The Precipice
Page 18
Yes, Thea, you are. Pleasure, he repeated, with what I have come to classify as his patience-of-Job expression. Isn’t that how people usually behave in this situation?
Well, is it? I countered. I wasn’t at all sure of that, I said. And anyway, this wasn’t a usual situation, not by any manner of means. Kim was already the odd one out, and Ellice and Frank having a baby would only intensify that feeling of not belonging.
Why should it do that, Sandy wanted to know. It was more likely to make her feel she was part of a family. Had she told me she felt excluded?
She doesn’t need to tell me, I said. It’s glaringly obvious.
I could see Sandy was not going to budge. He started to rhapsodise about what a good relationship Kim and Frank have. Unsurprising, he said, since he’s a nice bloke and she’s such a special girl, but it was unusual, really quite heartwarming to see an uncle and niece who got on so famously.
They’d left the shop with another heap of books for her only yesterday afternoon. Pride and Prejudice was on top of the pile. A good choice, didn’t I agree? And what about this? She’d asked for some Vietnamese history and he had located just the thing. Wasn’t that a turn-up for the books? Not too dry, sound on the war, quite readable. She was part Vietnamese, did I know that?
I suppressed a sigh and butted in before he could get started on the rest of the pile. I outlined the problem of the graphic film Kim’s nice uncle Frank – who drinks and smokes dope while he’s working, by the way – is working on. Nice uncle Frank has a decidedly irresponsible streak, I said.
Hmm, they all smoke dope, I’m told, was Sandy’s phlegmatic response, even when they’re not working. A surprising comment, coming from him. Unexpectedly savvy. Who could have told him that? Not the arch square Monica Harmonica, surely. She wouldn’t know a joint from a leg of pork.
I described the toolbox and my purchase of the combination lock.
Do you think he’ll use it?

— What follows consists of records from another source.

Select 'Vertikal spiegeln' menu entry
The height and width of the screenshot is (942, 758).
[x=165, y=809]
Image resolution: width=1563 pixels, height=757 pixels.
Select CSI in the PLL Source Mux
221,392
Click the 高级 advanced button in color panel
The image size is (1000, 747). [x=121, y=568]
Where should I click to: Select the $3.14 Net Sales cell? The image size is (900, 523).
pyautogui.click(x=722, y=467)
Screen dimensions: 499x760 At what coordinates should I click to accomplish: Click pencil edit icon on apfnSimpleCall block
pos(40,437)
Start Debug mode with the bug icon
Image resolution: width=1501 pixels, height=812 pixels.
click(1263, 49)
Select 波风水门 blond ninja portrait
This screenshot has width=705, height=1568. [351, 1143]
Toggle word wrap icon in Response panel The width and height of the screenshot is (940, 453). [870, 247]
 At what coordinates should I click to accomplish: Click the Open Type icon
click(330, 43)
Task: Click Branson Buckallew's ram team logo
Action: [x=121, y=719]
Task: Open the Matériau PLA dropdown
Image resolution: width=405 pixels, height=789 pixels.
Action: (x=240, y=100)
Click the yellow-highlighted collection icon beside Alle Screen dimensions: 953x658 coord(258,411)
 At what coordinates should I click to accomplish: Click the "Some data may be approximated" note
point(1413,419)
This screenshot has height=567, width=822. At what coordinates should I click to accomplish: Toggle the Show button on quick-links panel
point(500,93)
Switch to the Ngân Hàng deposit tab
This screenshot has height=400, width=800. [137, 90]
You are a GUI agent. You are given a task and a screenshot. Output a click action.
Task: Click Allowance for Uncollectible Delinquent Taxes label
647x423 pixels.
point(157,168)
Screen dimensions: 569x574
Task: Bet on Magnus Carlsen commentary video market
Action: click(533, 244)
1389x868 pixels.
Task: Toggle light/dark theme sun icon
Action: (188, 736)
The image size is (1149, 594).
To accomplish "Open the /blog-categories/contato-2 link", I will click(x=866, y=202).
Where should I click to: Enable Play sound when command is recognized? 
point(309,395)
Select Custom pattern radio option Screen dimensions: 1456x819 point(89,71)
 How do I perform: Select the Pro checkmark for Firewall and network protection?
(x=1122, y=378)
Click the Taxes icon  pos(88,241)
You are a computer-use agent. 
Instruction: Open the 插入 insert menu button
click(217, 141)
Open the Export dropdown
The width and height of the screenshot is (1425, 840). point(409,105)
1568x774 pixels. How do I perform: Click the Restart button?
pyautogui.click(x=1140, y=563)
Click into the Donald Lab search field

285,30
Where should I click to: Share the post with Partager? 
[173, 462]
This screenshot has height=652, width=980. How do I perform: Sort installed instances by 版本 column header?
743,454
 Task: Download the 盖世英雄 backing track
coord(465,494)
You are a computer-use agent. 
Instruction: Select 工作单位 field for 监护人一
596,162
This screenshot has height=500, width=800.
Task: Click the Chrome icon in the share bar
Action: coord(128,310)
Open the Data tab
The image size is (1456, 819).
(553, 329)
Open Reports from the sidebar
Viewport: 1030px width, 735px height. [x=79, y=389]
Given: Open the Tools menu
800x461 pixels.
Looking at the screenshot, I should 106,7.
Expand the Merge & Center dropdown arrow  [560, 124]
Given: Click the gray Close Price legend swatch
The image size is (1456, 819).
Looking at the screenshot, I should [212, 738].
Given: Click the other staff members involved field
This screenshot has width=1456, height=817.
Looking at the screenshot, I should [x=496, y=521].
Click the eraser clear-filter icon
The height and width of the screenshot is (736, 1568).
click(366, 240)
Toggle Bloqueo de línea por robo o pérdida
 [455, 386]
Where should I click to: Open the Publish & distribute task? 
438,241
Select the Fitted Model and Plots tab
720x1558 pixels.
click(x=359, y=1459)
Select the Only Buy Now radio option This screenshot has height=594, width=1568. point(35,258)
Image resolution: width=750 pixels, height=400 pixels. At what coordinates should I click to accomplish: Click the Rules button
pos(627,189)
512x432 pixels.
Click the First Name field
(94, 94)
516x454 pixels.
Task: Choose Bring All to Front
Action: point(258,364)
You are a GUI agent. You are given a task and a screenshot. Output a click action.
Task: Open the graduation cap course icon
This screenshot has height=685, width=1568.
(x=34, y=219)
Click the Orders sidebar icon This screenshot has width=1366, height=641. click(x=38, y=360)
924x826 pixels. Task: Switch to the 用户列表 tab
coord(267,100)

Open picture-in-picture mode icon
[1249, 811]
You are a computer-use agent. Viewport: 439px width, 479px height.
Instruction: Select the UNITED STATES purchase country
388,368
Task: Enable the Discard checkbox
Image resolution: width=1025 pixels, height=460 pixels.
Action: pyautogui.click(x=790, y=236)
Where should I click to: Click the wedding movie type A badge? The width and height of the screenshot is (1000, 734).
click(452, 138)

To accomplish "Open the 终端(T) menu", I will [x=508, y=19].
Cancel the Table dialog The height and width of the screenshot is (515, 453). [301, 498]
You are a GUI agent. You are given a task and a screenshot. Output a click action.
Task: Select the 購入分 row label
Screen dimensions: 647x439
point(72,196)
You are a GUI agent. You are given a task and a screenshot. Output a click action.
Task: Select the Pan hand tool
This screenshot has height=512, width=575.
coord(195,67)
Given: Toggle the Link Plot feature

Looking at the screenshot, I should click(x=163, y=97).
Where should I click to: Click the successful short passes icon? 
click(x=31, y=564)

Sandy asked. This is what worries me. We had to cut the conversation short because a nosy parker had marched in and was hovering at Sandy’s elbow.
Well, at least he has finally worked out how Kim and Frank are related. Like most men, Sandy doesn’t make a parade of his sentimental side, but now and again he gives himself away with a throwaway phrase. He is really quite tender-hearted.
Heartwarming was the word he used. A heartwarming relationship. If that is to be the case, Frank needs to get his act together.
No car but someone home, doors unlocked as usual. Found Frank leaning back and wearing a filthy old cotton sun hat of indeterminate hue, tilted low over his forehead, legs propped on the desk. And in blessed quiet. Nothing on the screen for once. Blinds pulled back and light streaming in. Beside him: three empty mugs and an ashtray with two mangy butts. Looked like discarded joints to me. I saw a new bottle of tequila on the desk. Unopened, as yet.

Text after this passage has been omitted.